*** Extracted data Section Begins ***
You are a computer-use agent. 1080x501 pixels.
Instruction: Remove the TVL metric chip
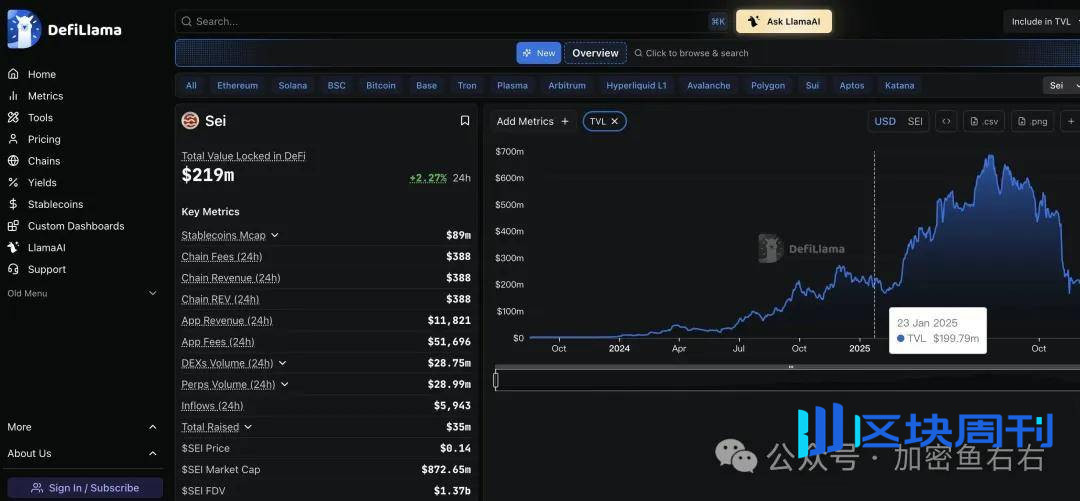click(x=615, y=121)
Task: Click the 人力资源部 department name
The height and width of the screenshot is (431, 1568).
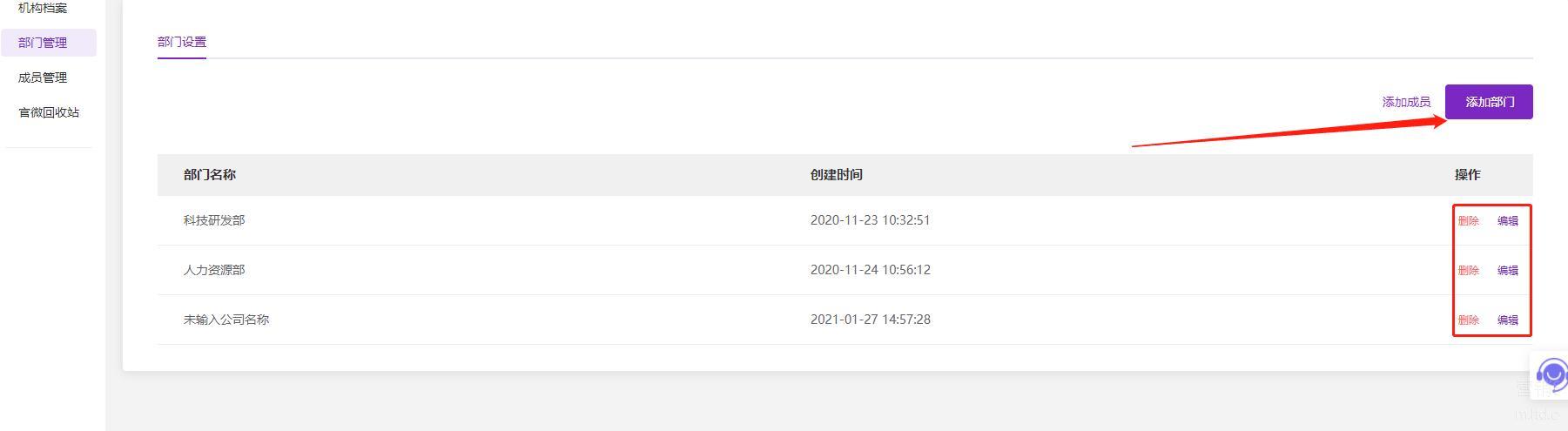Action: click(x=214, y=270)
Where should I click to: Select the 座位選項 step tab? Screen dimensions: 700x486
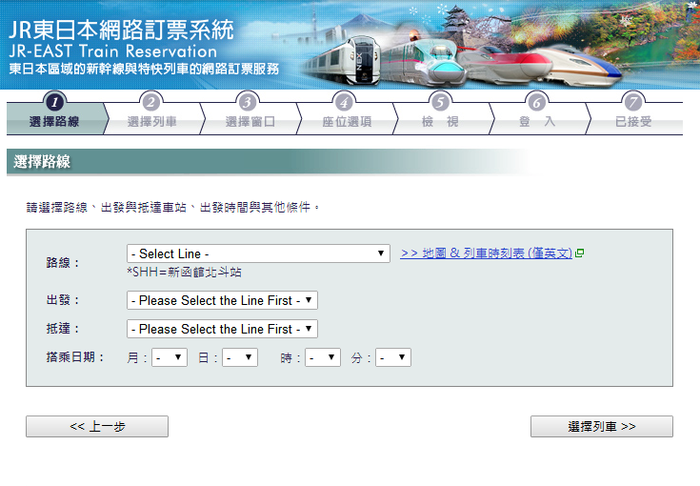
*** Extracted data Section Ends ***
*** Extracted data Section Begins ***
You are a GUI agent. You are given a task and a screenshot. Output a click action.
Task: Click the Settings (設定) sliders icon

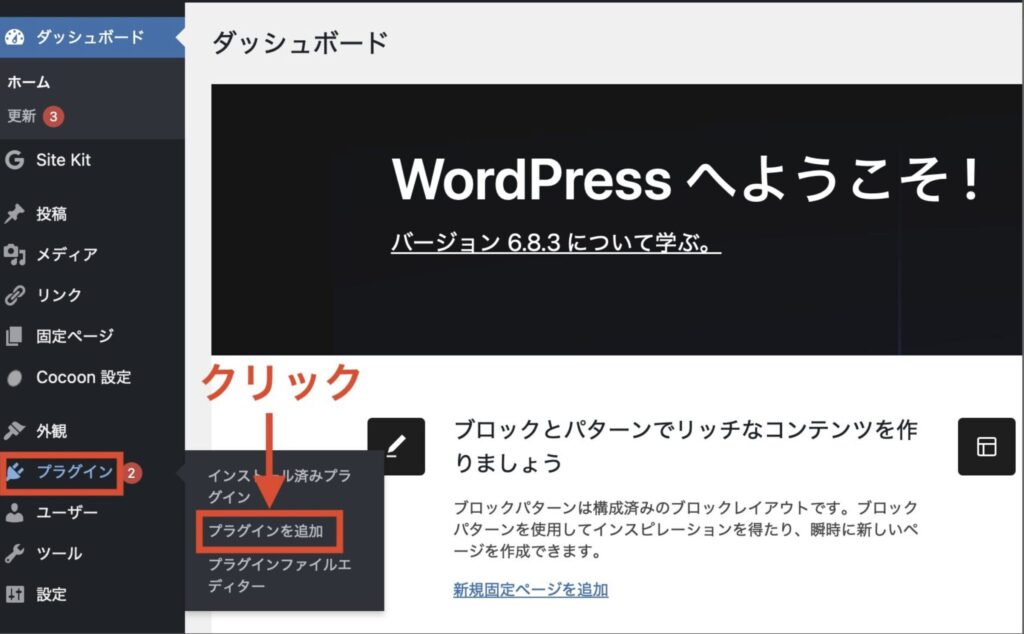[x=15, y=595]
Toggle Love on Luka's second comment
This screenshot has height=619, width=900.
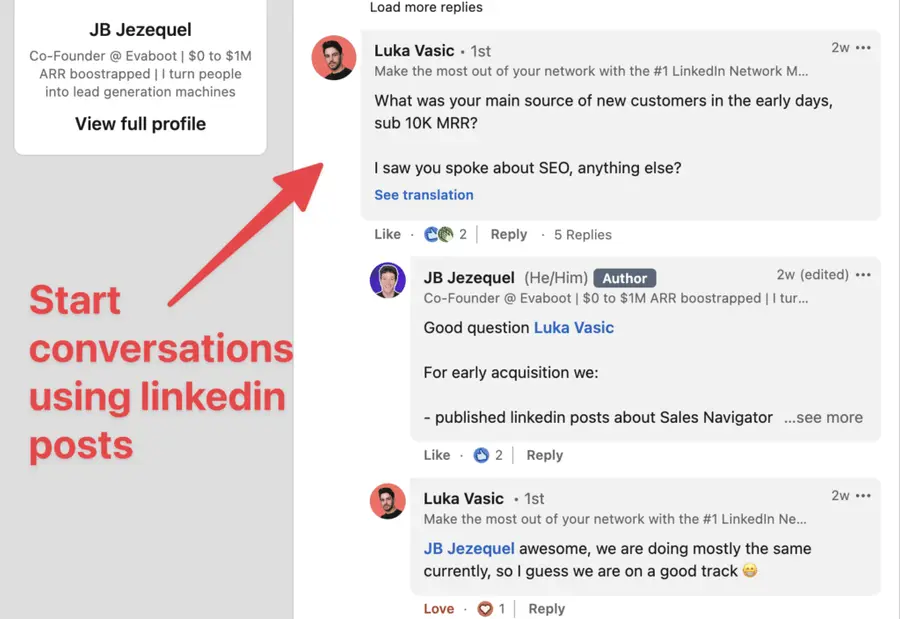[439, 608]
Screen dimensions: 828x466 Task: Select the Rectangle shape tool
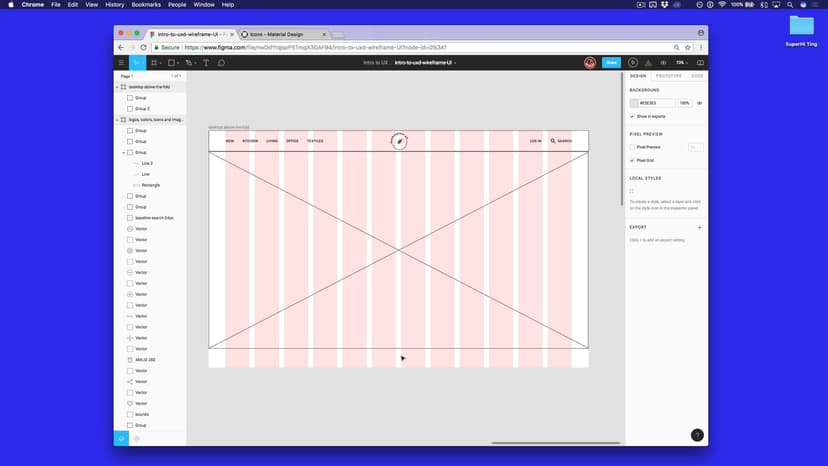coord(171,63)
*** Extracted data Section Ends ***
*** Extracted data Section Begins ***
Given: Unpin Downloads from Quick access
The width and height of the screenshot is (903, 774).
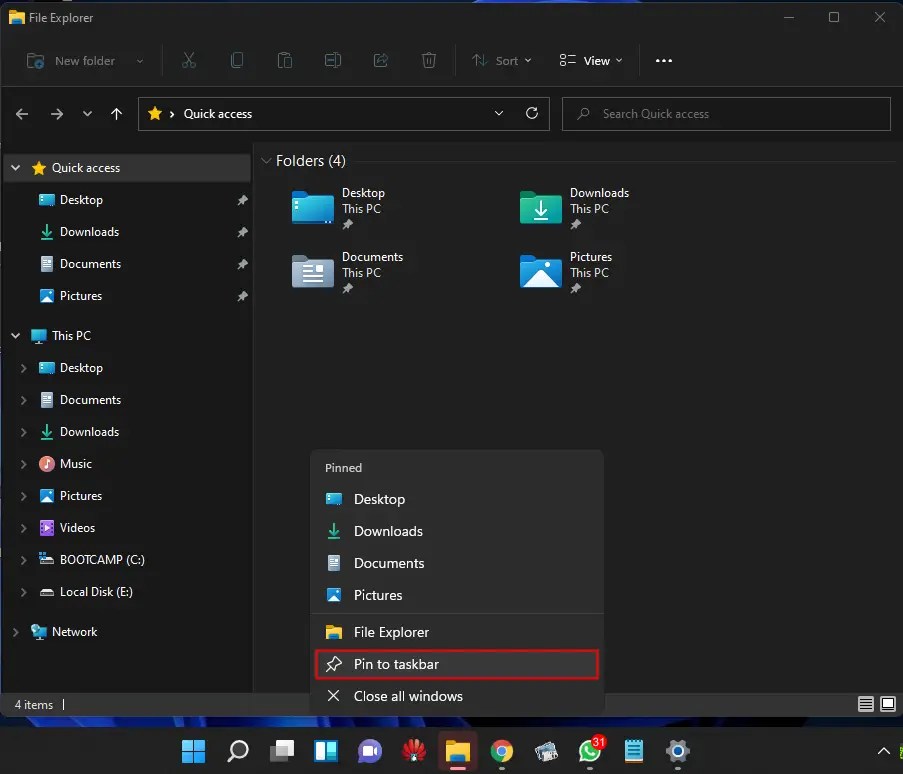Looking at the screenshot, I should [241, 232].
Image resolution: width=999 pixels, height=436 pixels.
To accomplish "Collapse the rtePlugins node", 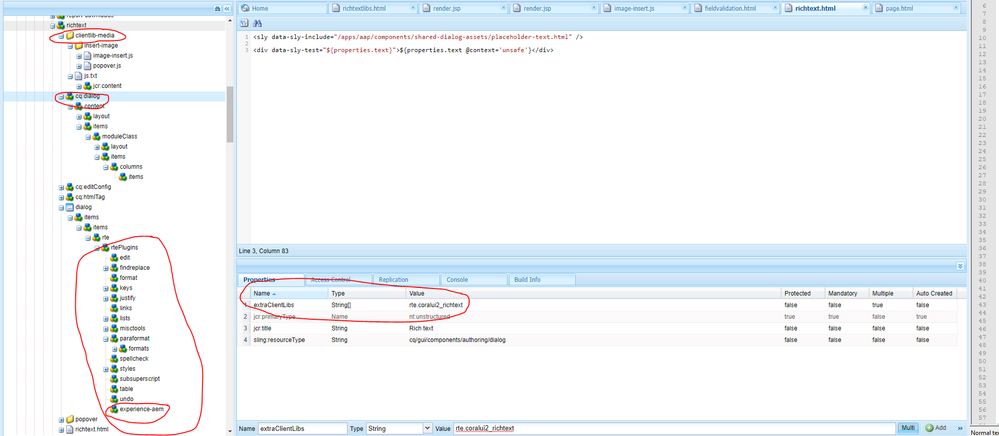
*** Extracted data Section Ends ***
_Task prompt_
Respond with the exact lines above running from the one containing "You are a computer-use" to the one containing "Where should I", both ends kept and no pictures included.

_Your response_
You are a computer-use agent. 1080x501 pixels.
Instruction: Remove the TVL metric chip
click(x=615, y=121)
Task: Click the 人力资源部 department name
The height and width of the screenshot is (431, 1568).
Action: click(x=214, y=270)
Where should I click to: Select the 座位選項 step tab? Screen dimensions: 700x486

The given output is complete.